Monday 21 March 2016

'Wild-ID' tracking technology highlights vulnerability of wildebeest migration

Date: March 18, 2016
Source: Dartmouth College

Recent efforts to combat habitat fragmentation and poaching have temporarily stabilized wildebeest populations in northern Tanzania, but this iconic migrating species of the African savannah remains vulnerable, a Dartmouth College-led team has found using an unusual wildlife photo-identification tracking technology developed at Dartmouth.

The findings appear in the journal Biological Conservation.

The annual wildebeest migration in East Africa is one of the largest and longest-distance mammal migrations on Earth. An estimated 1.3 million wildebeest travel round-trip between protected areas in Tanzania and Kenya to coincide with the seasonal patterns of rainfall and grass growth. Wildlife migration requires large connected landscapes and access to seasonally available resources, but human development -- such as roads, livestock fences, farms, suburban settlements and energy infrastructure -- has fragmented migration corridors in many terrestrial ecosystems around the world.

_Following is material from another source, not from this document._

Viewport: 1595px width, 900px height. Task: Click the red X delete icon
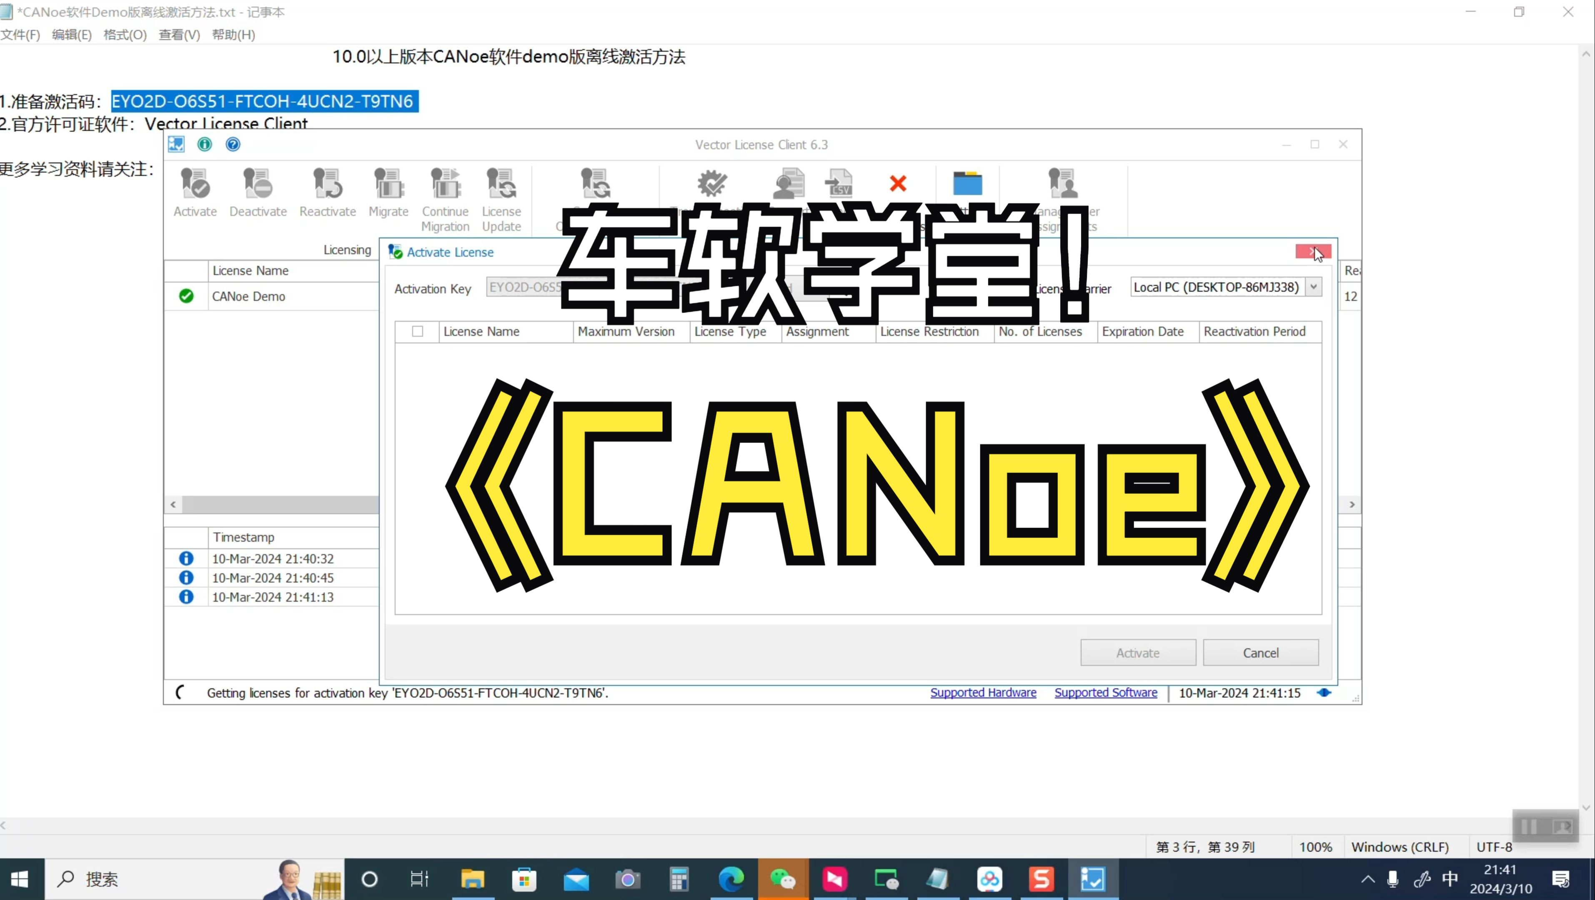point(898,184)
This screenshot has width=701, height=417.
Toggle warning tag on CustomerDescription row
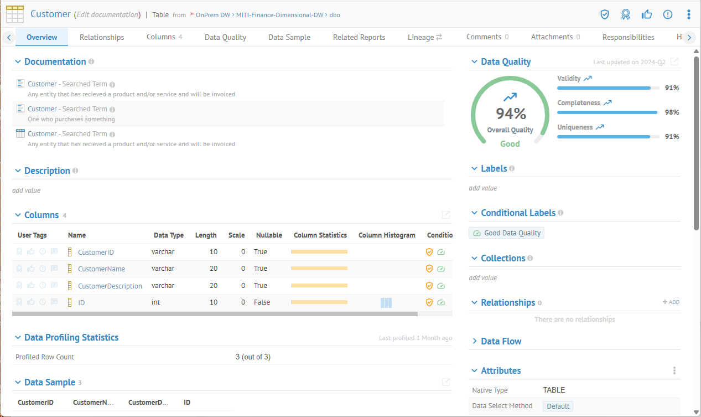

In eastern and southern Africa, habitat fragmentation has coincided with widespread declines in the abundance and geographic range of ungulate populations. As the number and permeability of migration routes decrease, migratory animals have fewer foraging options. In northern Tanzania, migratory wildebeest in the Tarangire-Manyara Ecosystem, a savannah-woodland ecosystem that supports one of the most diverse communities of migratory ungulates in the world, have experienced a gradual loss of connectivity between seasonal ranges and undergone fluctuations in abundance over time. Similar patterns have played out elsewhere in Africa.